A new concept for polymer design is described which can extend the utility of acetal chemistry in the development of advanced chemically amplified deep-UV resists for KrF excimer lasers. Many acetal blocked polymers only impart marginal thermal flow properties to the photoresist matrix. This polymer design concept can overcome this thermal flow deficiency and also improve photoresist contrast and resolution. This concept involves the formation of crosslinked acetal polymers from linear acetal blocked polymers via acid labile crosslinks. The resulting branched polymers have increased Tg and therefore impart improved thermal flow properties to the resist. Furthermore, the acid lability of the crosslinks results in a large molecular weight differential between exposed and unexposed areas of the resist leading to larger dissolution rate discrimination between exposed and unexposed regions. The ultimate result is improved resolution capability of the resist system. This design concept has been incorporated into the ARCH3 resist series.

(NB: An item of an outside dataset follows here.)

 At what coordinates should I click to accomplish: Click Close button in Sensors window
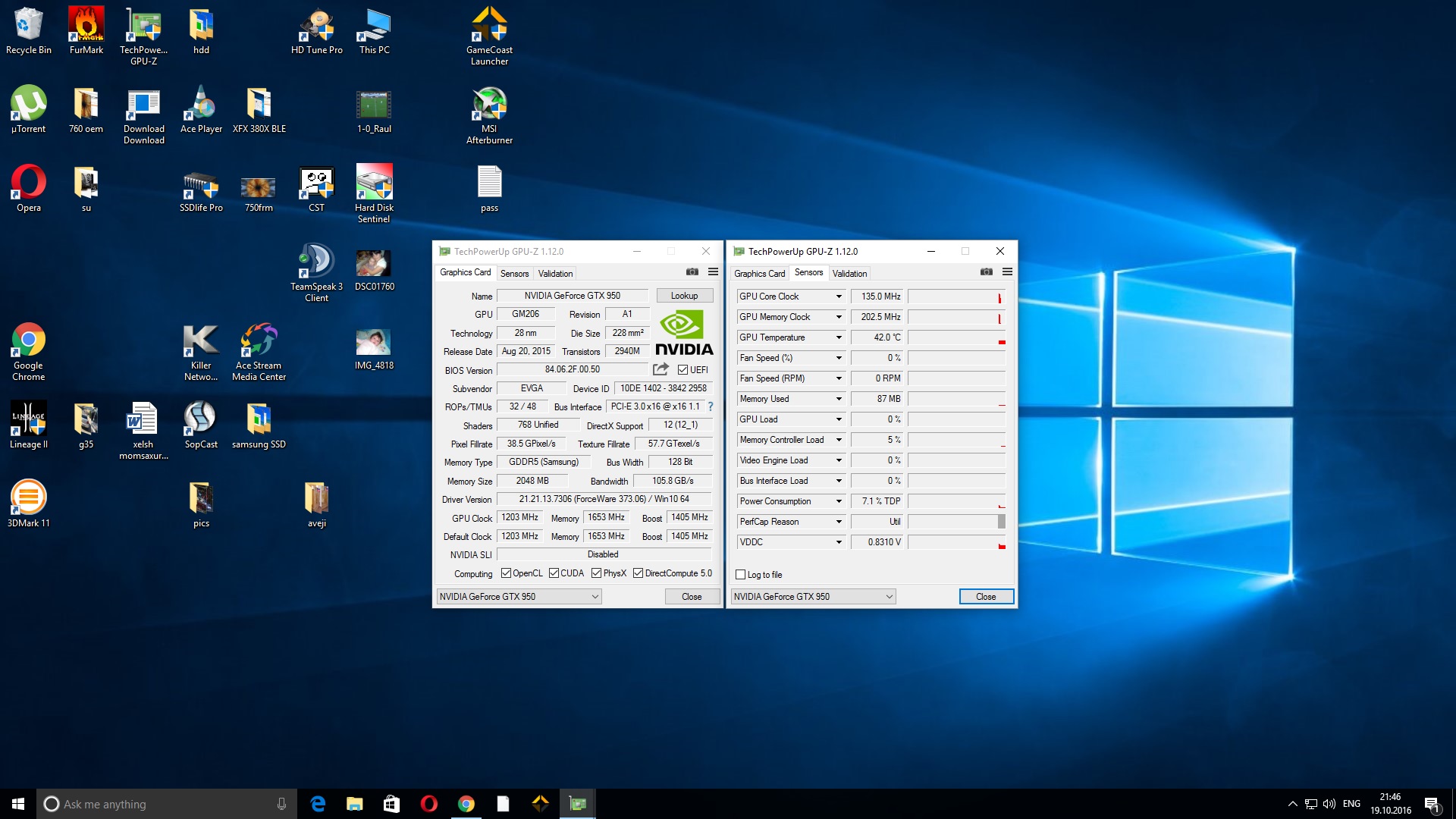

Formulation optimizations for variable DUV resist thickness applications based on the same polymer matrix

We are investigating strategies of resist optimization for various target thicknesses based on the same polymer. The photo acid generator (PAG) and base levels are optimized for each application thickness. The polymer of choice, used in this work, contained sufficient tertiary-butyl ester groups to provide high dissolution rate after exposure (high Rmas) while its initial dissolution rate in the developer is very low (low Rmin). The polymer structure was also designed to provide a high ratio of carbon to hydrogen atoms to be adequately resistant to plasma etching. Other polymer properties, such as solubility in resist solvents, long shelf life stability, good coating properties, good adhesion to different substrates, low solution viscosity, low coating defects and good wettability are only a few examples of many required characteristics for good resist performance.